No question of the admissibility of evidence of the insurance and estate proceeds before the commissioner has been brought here. His findings took note of them and his adjudication was based on them. However, there is a suggestion in the brief of the claimant that these assets should not, as a matter of law, be considered in weighing dependency. Nothing in 21 V.S.A. §§ 634 and 635 indicates the exclusion of any kinds of resources in evaluating dependency status. Indeed, the use of forms of the word "actual" in both sections, a statutory term emphasized by the claimant, points rather to a legislative intent that the dollar and cents position of the claimant be weighed without regard to the origins of whatever means she may possess.
More strongly argued is claimant's position that the insurance and estate benefits were insufficient in amount to affect the dependency status in this case, and to support the commissioner's order. It is evident that the determination of the commissioner was fundamentally factual. His authority over the facts is made paramount by the statute in this type of appeal. Review of the facts is confined to the issue of law relating to the sufficiency of the evidence to support the factual findings. McKane v. Capital Hill Quarry Co., 100 Vt. 45, 46, 134 A. 640. The question is not whether this Court agrees or disagrees with the judgment of the commissioner as to the resources and dependency of the claimant on the evidence presented. The resolution of the factual issues was for him and is binding here in the presence of evidentiary support. In re Hathorn's Transportation Co., 121 Vt. 349, 357, 158 A.2d 464; Petition of Lyndonville Village, 121 Vt. 185, 190, 151 A.2d 319. It is apparent from the findings that the commissioner made a quantitative evaluation of the change in the financial position of the claimant brought about by her son's death. We cannot say that his findings as to that change are unsupported by the evidence, and, even less can we say that the evidence, as a matter of law, required a finding of actual dependency in any degree. McKane v. Capital Hill Quarry Co., supra, 100 Vt. 45, 47, 134 A. 640.

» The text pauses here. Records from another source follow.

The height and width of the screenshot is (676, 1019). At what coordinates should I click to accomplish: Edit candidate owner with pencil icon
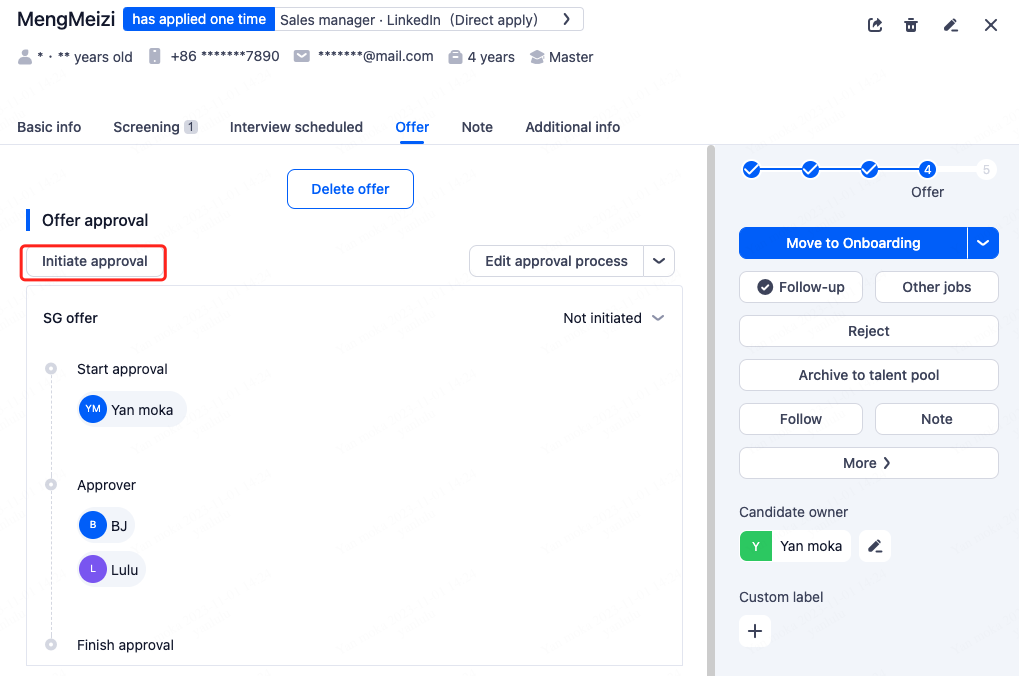point(875,546)
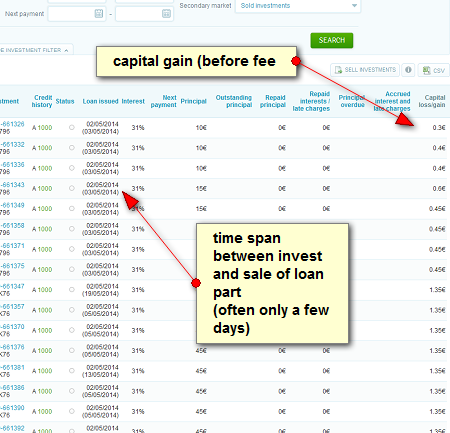Select status radio for loan 661349
This screenshot has height=433, width=450.
pyautogui.click(x=72, y=209)
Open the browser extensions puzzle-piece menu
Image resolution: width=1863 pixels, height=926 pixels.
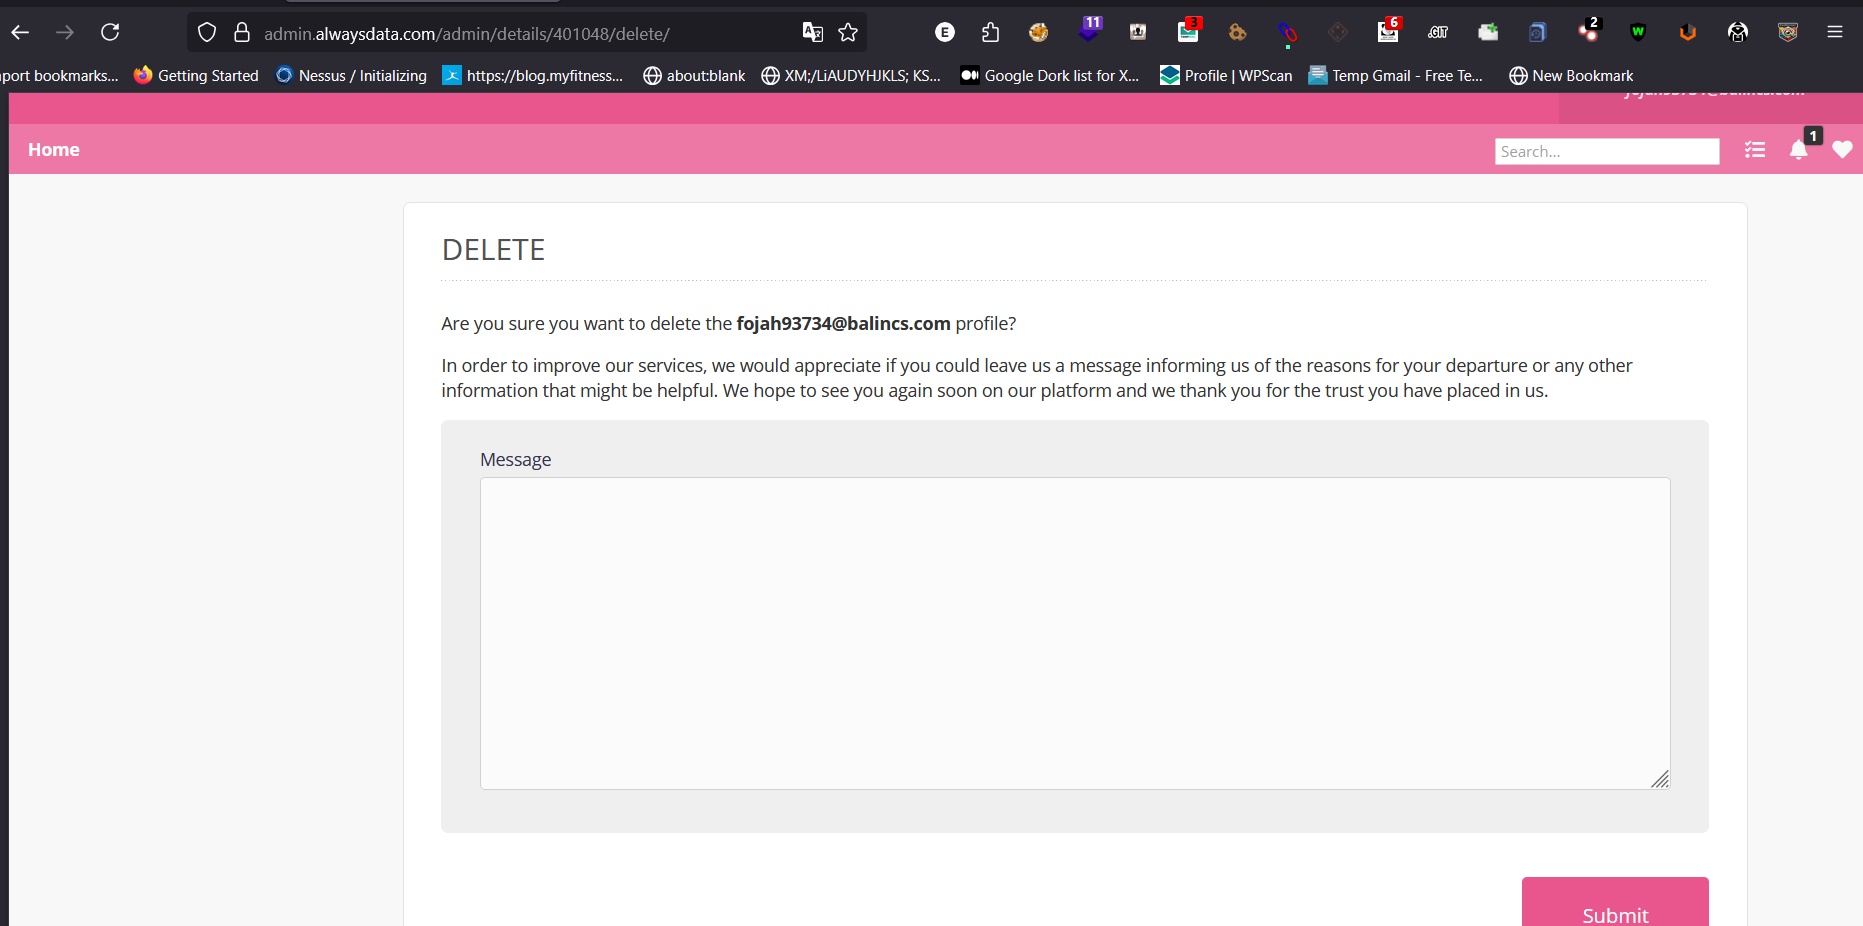click(990, 33)

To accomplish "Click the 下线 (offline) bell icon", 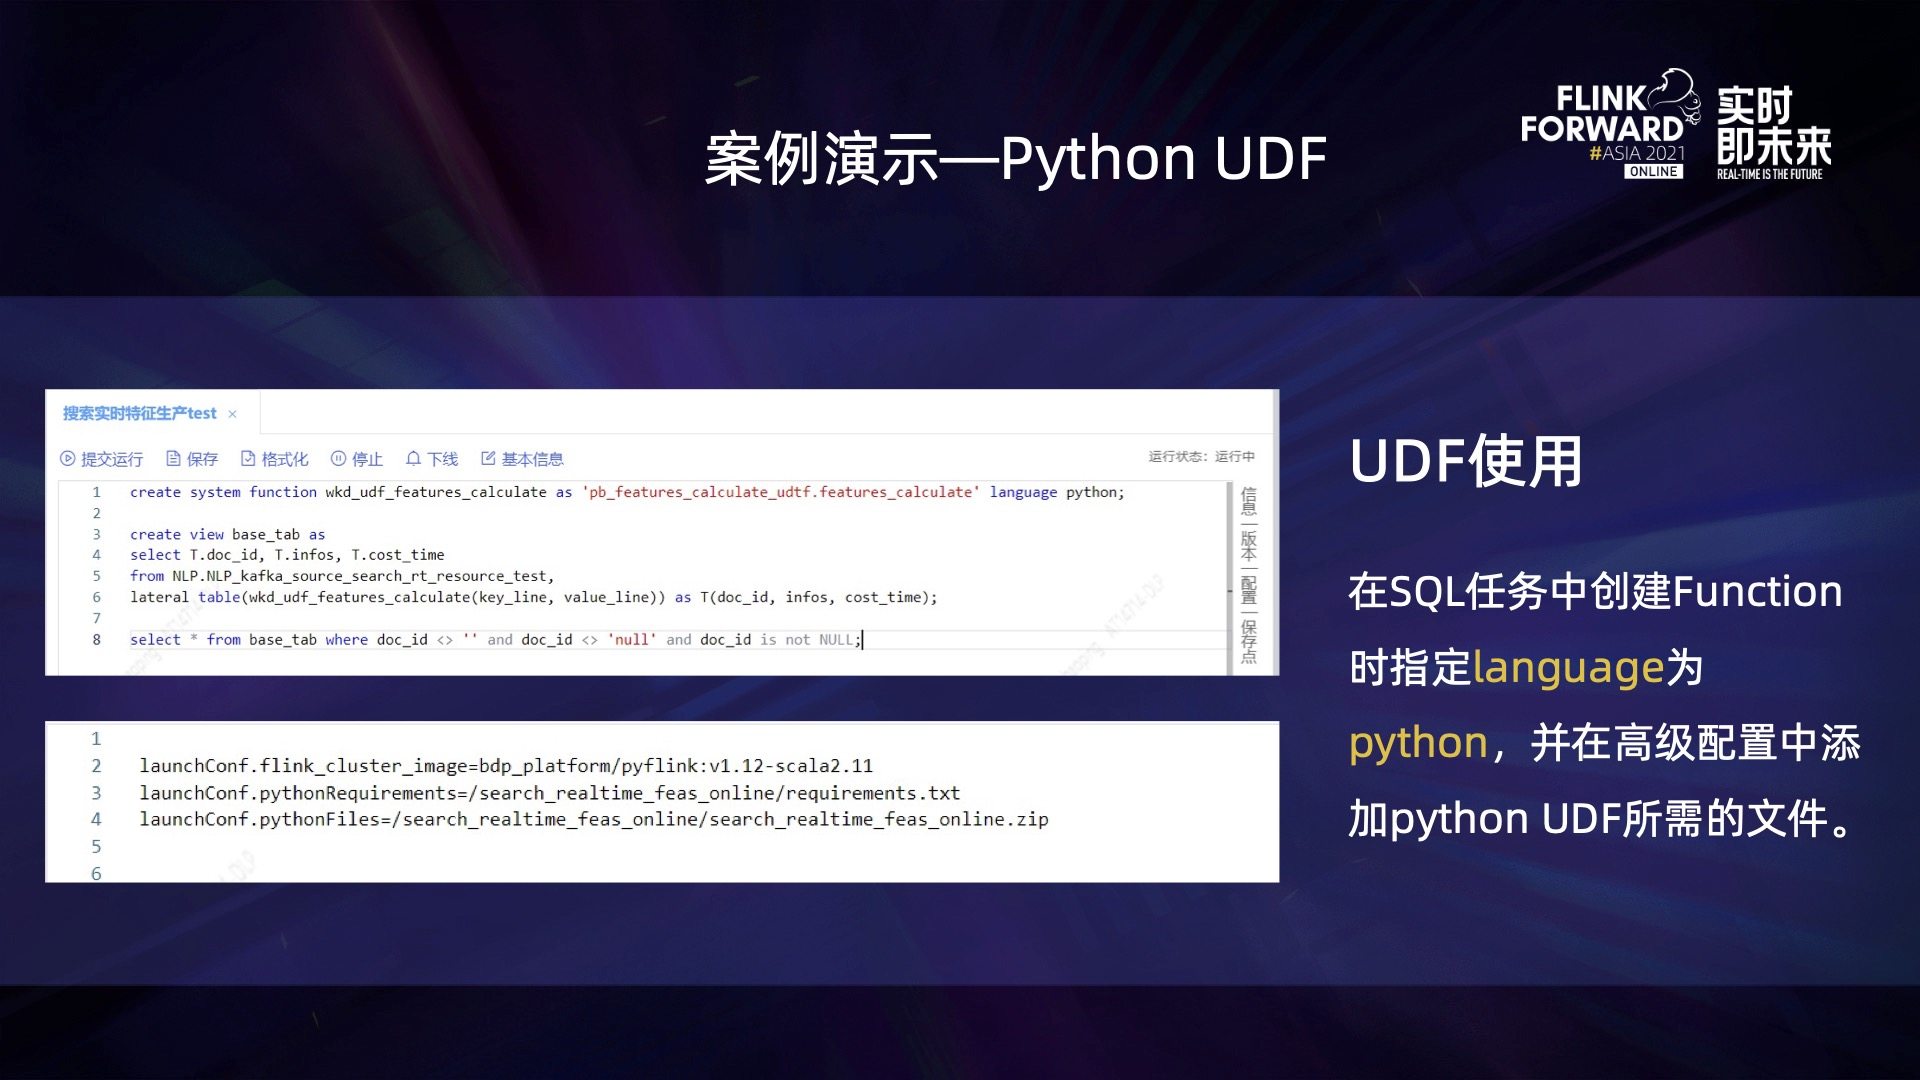I will pos(413,459).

Claimant also suggests that misconstruction of statutory language led the commissioner to erroneously refuse compensation. Her argument is that the use of the word "actual" in connection with dependency means merely, as she puts it, "dependency in fact." How this interchange of terms removes the evidentiary support for the commissioner's conclusions is not demonstrated. The statute clearly indicates that the dependency in case of a parent, whether *762 whole or partial, must have real existence for compensation to be required. The commissioner has, in effect, said that the facts of this case do not justify an award. It was the duty of the claimant to produce the supporting evidence. McKane v. Capital Hill Quarry Co., supra, at page 46, 134 A. at page 640. She was not successful. No legal shortcomings in the commissioner's proceedings have been pointed out, therefore no basis for reversal of the judgment has been demonstrated.
Order affirmed. Let the result be certified.